JultikaUniversity of Oulu repository

Abstract

In next generation wireless networks such as 5G and 6G, security is a key concern, for which physical layer security (PLS) emerges as an interesting solution which allows the provisioning of security to low-complexity devices. This work investigates the employment of unmanned aerial vehicles (UAVs) for providing secure transmissions in ground networks relying on information-theoretic security in internet of things (IoT) settings. To this goal, two scenarios are investigated, namely secure communications with UAVs as friendly jammers and secure communications in massive IoT networks served by a swarm of UAVs. For the former scenario, it is considered that two UAVs are deployed to act as friendly jammers to improve the secrecy in the communication between a pair of legitimate nodes in the presence of an eavesdropper of unknown location. For this scenario reinforcement learning techniques are leveraged for 3D positioning of UAVs in order to improve the secrecy performance of the system via friendly jamming. For the second scenario, it is considered that a set of UAVs acting as aerial base stations provide secure connectivity between the network and multiple ground nodes.
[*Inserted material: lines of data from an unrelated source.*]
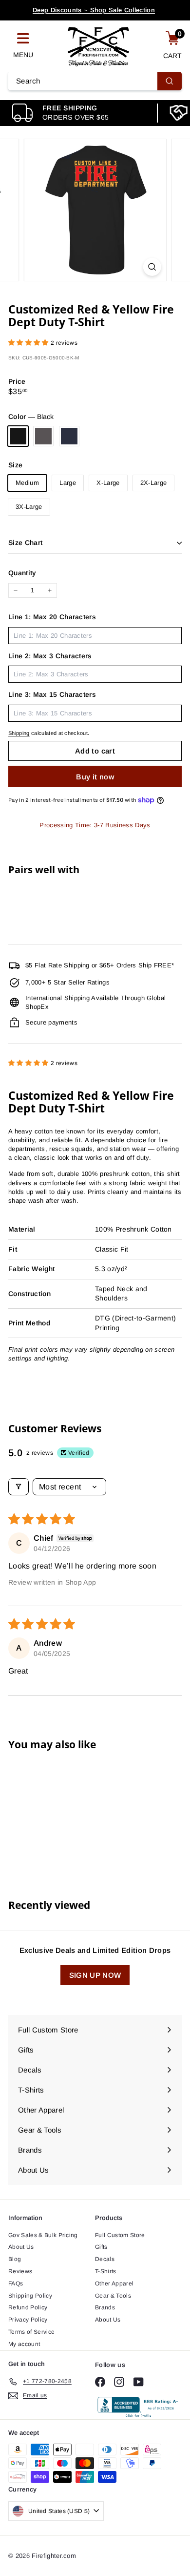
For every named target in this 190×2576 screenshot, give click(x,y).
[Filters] (18, 1486)
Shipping (19, 733)
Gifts (101, 2246)
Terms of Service (31, 2331)
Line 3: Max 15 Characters (52, 694)
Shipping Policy (30, 2295)
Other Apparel (114, 2283)
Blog (14, 2259)
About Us (21, 2246)
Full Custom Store (120, 2235)
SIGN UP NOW (95, 1975)
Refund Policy (27, 2307)
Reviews (20, 2271)
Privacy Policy (28, 2319)
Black (18, 436)
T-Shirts (105, 2271)
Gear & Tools (113, 2295)
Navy (69, 436)
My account (24, 2344)
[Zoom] (152, 267)
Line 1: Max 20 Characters (52, 617)
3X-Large (29, 506)
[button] (29, 342)
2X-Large (153, 482)
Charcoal (43, 436)
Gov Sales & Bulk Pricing (43, 2235)
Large (67, 482)
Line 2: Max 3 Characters (50, 656)
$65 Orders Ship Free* (94, 11)
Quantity (22, 573)
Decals (104, 2259)
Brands (105, 2307)
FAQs (15, 2283)
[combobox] (95, 81)
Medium (27, 482)
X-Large (107, 482)
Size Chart (25, 542)
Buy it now (95, 777)
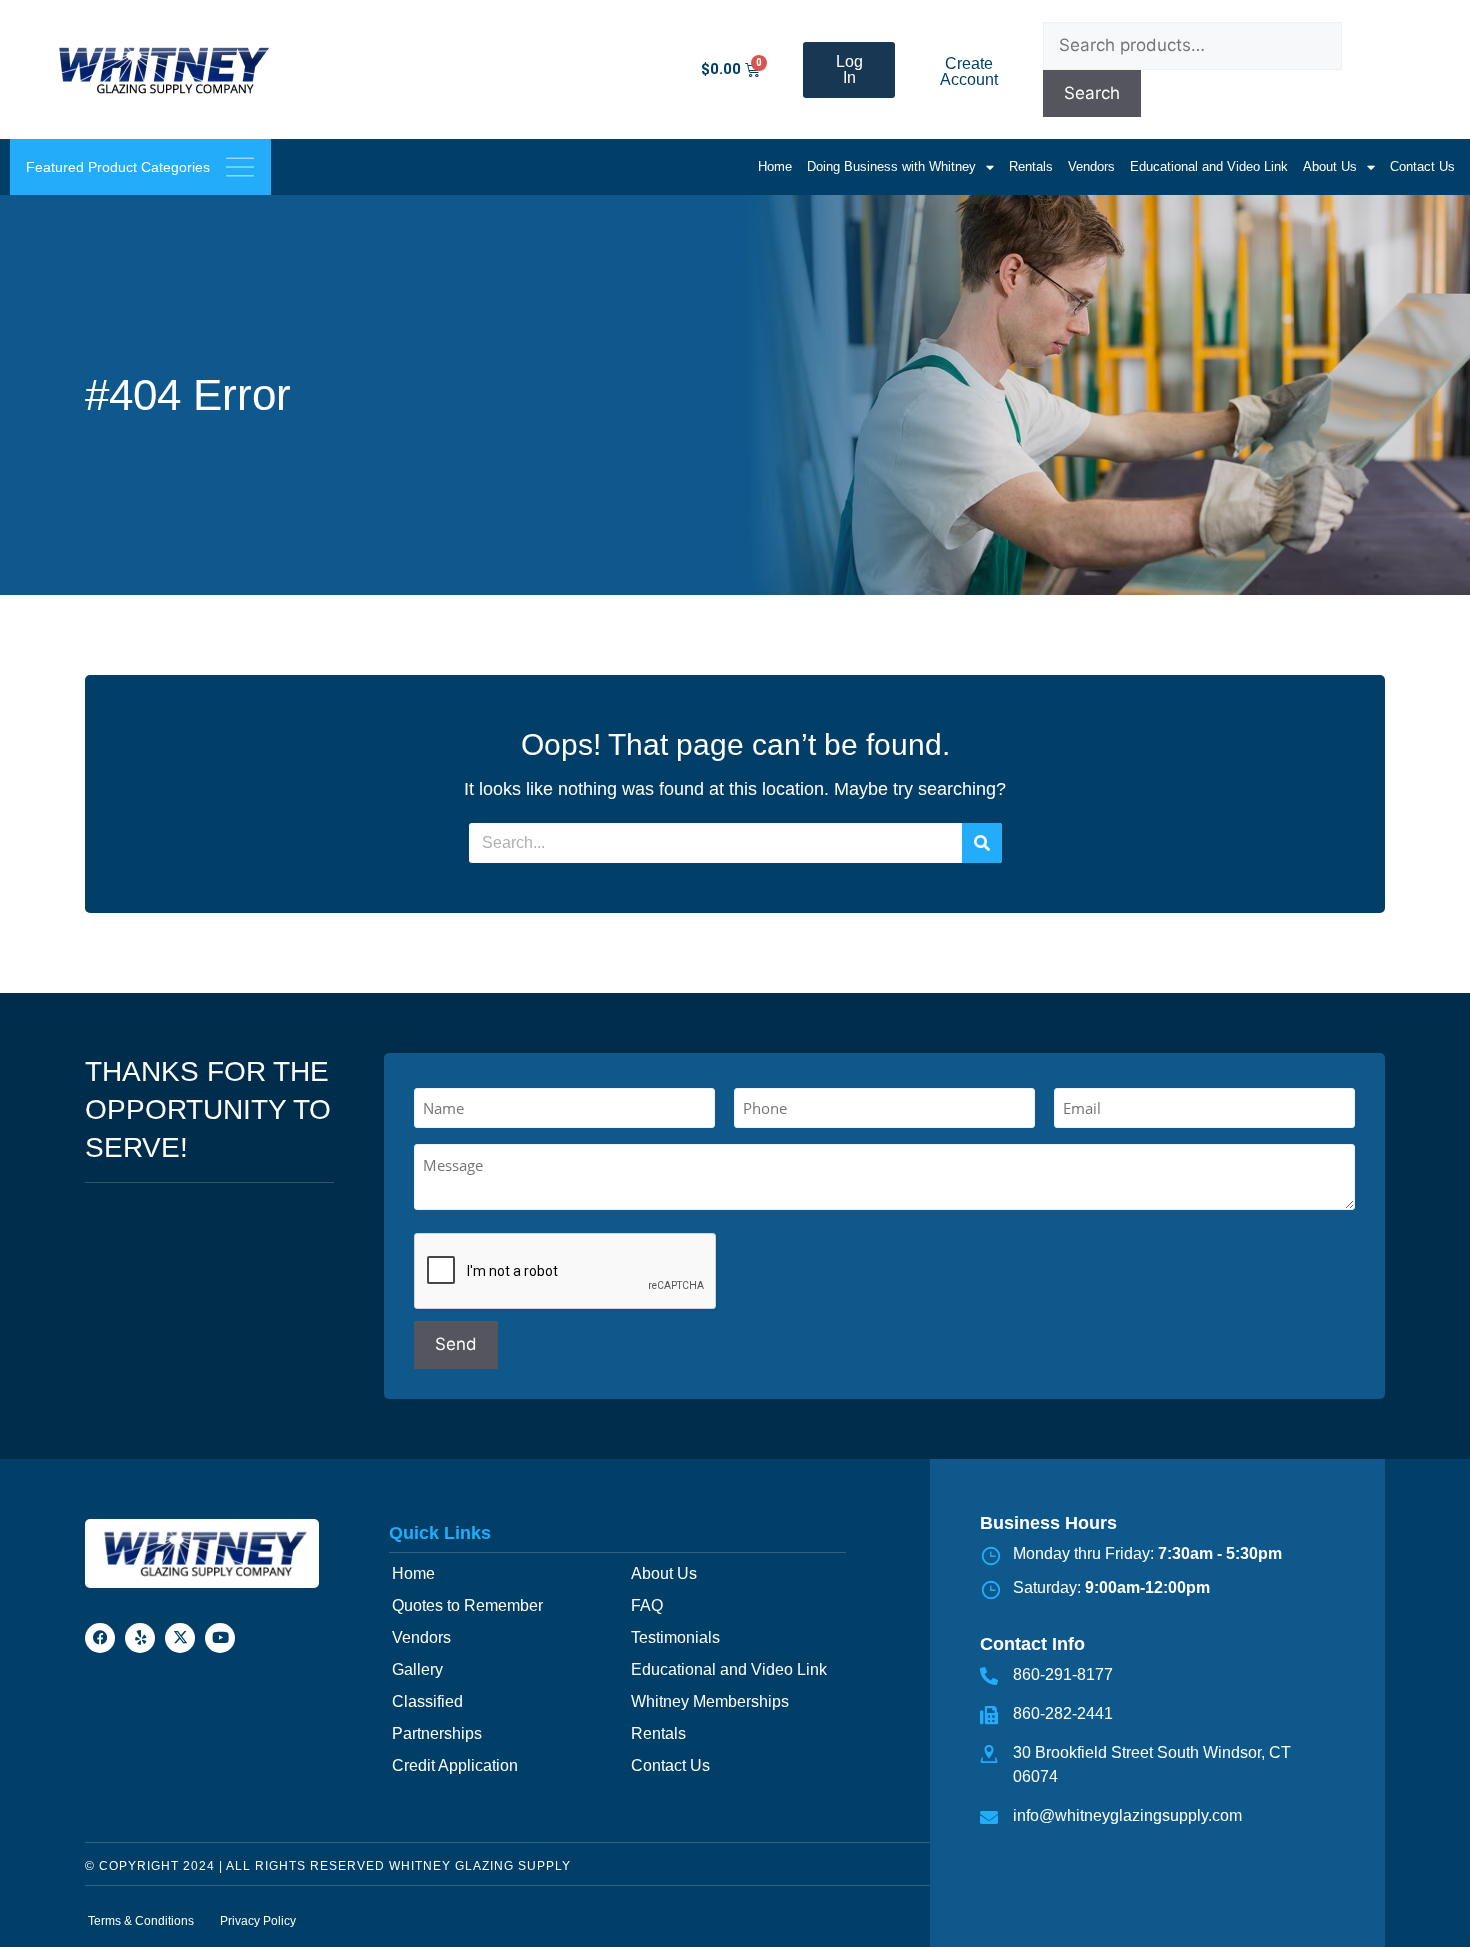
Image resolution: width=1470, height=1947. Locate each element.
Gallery (417, 1669)
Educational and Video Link (1209, 166)
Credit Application (455, 1765)
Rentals (1031, 166)
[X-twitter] (180, 1638)
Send (456, 1344)
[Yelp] (140, 1638)
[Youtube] (220, 1638)
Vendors (1091, 166)
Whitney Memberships (710, 1701)
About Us (1330, 166)
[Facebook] (100, 1638)
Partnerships (437, 1733)
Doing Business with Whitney (891, 166)
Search (1092, 93)
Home (775, 166)
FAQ (647, 1605)
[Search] (982, 843)
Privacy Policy (258, 1921)
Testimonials (675, 1637)
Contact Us (1422, 166)
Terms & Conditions (141, 1921)
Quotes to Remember (467, 1605)
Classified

Therein, both the association of the nodes and the 3D positioning of the UAVs are obtained by leveraging game theoretic tools and greedy algorithms with the goal of improving the secrecy of the system. In both scenarios, it is shown that the proposed solutions enhance the secrecy performance of the systems. Namely, in the first scenario it was shown that the proposed solution enhanced the secrecy of the system through friendly jamming, and in the second scenario it was found that game-theoretic approaches in both association of the IoT nodes and positioning of the UAVs presents a remarkable increase in secrecy performance over a random positioning, strongest channel association benchmark.